The fan’s flow of the Green Bay Packers exists outside of rooting for the team on NFL Sundays. It is also recognized simply in keeping the team in Green Bay. It is hard to imagine how a city of 100,000 residents is able to keep an NFL team without threats of moving to larger markets. After the 1996 Super Bowl season, it became clear that Lambeau Field needed to be upgraded if Green Bay was to remain competitive with other NFL cities and teams. Proposed renovations were unveiled in 2000, to be partially funded by the team and partially by the residents of Green Bay with a 0.5% sales tax increase in Brown County. The voters approved the sales tax increase in September 2000 and renovations began the following year.

Simply put, people in Green Bay and throughout Wisconsin are hooked on and invested in the Green Bay Packers football team. It is more than going to eight home games a year for Packers fans; it is a lifestyle that has its own norms, signs, symbols, nuances, community gathering, decision-making process regarding the future of the team, and long-lasting impact over the generations.

The Packers bring people together, from liberal schoolteachers in Madison, to factory workers in Janesville to hunters from northern Wisconsin. The Packers help the people of Wisconsin to transcend their everyday social interactions, creating an environment where you might share a brat with someone you might otherwise despise. Similarly to the ideal form of the Mass for Roman Catholics, being a fan of the Green Bay Packers allows fans to lose a sense of themselves and time in order to participate in the flow that goes along with being a Packers fan.

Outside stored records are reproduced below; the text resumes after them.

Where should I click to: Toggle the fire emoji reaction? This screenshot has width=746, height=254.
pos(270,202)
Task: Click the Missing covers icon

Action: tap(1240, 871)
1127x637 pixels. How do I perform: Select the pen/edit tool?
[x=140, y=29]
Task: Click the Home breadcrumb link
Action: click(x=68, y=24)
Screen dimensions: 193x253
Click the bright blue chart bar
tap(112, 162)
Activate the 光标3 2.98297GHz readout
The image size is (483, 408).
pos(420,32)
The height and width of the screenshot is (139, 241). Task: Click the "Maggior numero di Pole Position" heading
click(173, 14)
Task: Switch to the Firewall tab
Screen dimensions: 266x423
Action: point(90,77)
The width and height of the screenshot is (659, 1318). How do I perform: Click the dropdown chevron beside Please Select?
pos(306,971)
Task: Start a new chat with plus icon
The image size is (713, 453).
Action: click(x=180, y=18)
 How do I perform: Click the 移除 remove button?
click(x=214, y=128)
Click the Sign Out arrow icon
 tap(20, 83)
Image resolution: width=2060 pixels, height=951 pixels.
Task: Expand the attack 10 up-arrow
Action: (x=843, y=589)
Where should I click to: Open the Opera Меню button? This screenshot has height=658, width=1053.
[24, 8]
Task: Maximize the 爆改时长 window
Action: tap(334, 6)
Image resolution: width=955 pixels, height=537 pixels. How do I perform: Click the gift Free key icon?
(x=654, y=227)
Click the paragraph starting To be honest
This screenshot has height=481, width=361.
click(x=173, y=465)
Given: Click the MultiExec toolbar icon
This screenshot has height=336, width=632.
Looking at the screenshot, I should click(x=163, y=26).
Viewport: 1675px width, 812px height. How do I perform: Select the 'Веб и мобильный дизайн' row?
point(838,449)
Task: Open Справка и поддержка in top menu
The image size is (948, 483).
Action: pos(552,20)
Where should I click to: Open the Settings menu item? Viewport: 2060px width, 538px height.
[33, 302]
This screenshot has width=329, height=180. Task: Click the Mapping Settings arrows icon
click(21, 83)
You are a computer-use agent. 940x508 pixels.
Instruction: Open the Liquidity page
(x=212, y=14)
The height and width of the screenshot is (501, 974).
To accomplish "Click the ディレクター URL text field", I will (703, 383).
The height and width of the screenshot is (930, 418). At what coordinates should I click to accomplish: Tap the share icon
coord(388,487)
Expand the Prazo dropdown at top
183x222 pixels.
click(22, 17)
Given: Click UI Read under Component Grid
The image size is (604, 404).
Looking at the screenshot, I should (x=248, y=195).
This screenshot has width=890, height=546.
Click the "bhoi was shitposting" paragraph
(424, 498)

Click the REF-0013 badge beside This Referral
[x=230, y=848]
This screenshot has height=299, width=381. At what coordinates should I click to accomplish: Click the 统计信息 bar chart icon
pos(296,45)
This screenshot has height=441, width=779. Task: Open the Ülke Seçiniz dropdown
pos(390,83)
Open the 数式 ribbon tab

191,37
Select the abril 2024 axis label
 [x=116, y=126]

It is interesting to hear the professional and academic critiques of why sports cannot function as a religion. Let’s go back to the definition given by scholars trained in literary critical procedures who claim religion “is characterized by transcendental, sacramental, and uplifting social elements.”

The Green Bay Packers carry elements of these three characteristics, perhaps even better than some of the ways that religions designated as official by society carry them out. It is preferable to look to the fans, how invested they are in the team and culture surrounding the team, and how their sense of flow within their daily lives revolves around the team.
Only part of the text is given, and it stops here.